De twaalfjarige Oskar Eriksson, die bij zijn moeder woont, verzamelt krantenknipsels over seriemoordenaars. Hij is eenzaam en wordt gepest op school. Dan komt het meisje Eli naast hem wonen. Hij maakt kennis met haar en al gauw blijkt dat ook zij eenzaam is. De twee sluiten vriendschap. Hoewel dit hem kracht geeft om voor zichzelf op te komen, ontdekt hij ook een aantal eigenaardigheden aan Eli zoals het drinken van bloed om in leven te blijven.
Op een dag wordt er aan een boom niet ver van zijn huis een dode jongen gevonden, die op rituele wijze vermoord lijkt te zijn. Dit stelt Oskar voor een belangrijke keuze.
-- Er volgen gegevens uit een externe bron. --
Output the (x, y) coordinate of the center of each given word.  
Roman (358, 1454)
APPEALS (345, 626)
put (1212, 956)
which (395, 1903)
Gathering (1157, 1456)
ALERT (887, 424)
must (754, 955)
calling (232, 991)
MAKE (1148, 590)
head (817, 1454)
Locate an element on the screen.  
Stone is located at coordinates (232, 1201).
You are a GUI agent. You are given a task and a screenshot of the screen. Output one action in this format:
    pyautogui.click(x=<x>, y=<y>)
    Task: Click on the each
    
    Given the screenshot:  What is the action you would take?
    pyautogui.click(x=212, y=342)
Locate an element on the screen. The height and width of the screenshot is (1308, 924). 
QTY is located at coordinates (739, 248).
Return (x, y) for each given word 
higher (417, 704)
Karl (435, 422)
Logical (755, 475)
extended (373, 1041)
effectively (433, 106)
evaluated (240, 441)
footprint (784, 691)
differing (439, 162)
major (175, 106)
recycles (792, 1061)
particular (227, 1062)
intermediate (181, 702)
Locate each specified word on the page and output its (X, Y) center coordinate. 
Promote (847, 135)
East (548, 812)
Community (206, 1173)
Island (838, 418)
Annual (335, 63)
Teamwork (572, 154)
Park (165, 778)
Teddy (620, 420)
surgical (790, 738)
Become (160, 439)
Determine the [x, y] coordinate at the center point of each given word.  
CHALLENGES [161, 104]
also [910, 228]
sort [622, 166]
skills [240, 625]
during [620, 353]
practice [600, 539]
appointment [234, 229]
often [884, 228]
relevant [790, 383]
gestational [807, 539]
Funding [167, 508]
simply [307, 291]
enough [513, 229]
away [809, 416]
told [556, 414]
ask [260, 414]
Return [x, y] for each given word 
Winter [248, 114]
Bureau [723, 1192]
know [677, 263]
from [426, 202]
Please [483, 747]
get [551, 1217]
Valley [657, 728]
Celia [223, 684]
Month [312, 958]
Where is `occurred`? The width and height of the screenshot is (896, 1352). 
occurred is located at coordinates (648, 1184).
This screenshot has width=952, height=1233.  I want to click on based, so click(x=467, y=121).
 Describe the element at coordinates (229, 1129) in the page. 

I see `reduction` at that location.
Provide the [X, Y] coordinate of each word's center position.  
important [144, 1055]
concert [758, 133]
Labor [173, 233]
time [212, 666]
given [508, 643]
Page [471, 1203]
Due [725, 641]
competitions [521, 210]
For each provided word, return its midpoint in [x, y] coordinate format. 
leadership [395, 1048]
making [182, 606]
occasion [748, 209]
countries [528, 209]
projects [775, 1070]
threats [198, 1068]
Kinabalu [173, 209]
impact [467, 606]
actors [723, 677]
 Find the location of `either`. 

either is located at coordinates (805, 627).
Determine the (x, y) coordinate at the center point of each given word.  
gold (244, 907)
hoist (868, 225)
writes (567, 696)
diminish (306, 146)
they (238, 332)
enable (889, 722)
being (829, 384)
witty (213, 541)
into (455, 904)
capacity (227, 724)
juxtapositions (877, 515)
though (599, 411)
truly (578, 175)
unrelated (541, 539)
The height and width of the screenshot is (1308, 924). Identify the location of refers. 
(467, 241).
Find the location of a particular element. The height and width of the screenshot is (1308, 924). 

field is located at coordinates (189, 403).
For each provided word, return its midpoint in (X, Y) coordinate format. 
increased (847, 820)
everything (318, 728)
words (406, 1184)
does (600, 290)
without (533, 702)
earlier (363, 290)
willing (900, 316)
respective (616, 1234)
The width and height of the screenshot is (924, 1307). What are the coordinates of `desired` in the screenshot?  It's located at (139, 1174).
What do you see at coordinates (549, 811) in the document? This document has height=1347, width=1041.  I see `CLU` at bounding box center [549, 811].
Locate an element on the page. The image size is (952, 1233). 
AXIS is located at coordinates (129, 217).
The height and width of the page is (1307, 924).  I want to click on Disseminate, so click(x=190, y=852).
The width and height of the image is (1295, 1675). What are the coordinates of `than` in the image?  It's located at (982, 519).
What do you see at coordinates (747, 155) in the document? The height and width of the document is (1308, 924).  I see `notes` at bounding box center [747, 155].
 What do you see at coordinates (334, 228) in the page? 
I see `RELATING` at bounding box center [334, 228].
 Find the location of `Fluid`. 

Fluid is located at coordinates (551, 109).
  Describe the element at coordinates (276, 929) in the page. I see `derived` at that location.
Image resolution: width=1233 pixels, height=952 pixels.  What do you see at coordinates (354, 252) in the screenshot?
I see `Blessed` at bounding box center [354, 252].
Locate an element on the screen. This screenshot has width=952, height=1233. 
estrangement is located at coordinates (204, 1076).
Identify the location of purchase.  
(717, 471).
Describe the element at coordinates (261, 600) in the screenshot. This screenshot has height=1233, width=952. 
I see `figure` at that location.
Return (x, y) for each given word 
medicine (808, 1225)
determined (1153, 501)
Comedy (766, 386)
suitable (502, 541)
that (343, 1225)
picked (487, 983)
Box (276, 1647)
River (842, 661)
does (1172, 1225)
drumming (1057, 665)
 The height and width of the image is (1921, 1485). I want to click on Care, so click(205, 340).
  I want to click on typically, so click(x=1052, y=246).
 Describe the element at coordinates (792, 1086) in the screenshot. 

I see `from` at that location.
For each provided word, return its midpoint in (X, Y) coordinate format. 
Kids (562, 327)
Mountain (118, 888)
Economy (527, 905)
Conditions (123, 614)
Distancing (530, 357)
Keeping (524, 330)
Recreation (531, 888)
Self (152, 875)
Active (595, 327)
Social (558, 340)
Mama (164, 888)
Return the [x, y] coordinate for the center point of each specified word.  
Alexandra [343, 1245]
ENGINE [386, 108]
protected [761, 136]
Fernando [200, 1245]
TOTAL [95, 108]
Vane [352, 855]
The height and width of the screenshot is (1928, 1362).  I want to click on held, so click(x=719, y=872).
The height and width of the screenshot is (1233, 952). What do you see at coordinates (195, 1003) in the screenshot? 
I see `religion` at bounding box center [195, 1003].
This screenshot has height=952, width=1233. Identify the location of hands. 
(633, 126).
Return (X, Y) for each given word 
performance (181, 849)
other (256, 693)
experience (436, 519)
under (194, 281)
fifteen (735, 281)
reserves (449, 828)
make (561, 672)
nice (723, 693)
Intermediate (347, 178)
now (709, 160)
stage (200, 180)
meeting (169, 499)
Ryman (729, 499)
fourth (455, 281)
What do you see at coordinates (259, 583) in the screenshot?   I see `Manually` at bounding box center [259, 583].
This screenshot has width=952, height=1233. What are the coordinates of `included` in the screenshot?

Vertederend en schokkend tegelijk, lief en onschuldig, meeslepend en bloedstollend. Een film om hoog in je favoriete film top tien te zetten. Eli is een bijna menselijke bloedzuiger. Hoewel haar dorst naar bloed ervoor zorgt dat zij moet moorden, is zij geen monster dat bij het ruiken van mensenbloed op tilt slaat. Net zoals mensen ervoor kunnen kiezen wanneer zij een maaltijd nuttigen, doet zij dat ook. Echt beangstigend wordt de film ook nergens, hoewel er wel bloederige scènes zijn, zijn deze slechts ter ondersteuning van de plot en niet voor de sensatie.
De Zweedsa cineast Tomas Alfredson is met vlag en wimpel geslaagd in de verfilming van Lindqvists bestseller.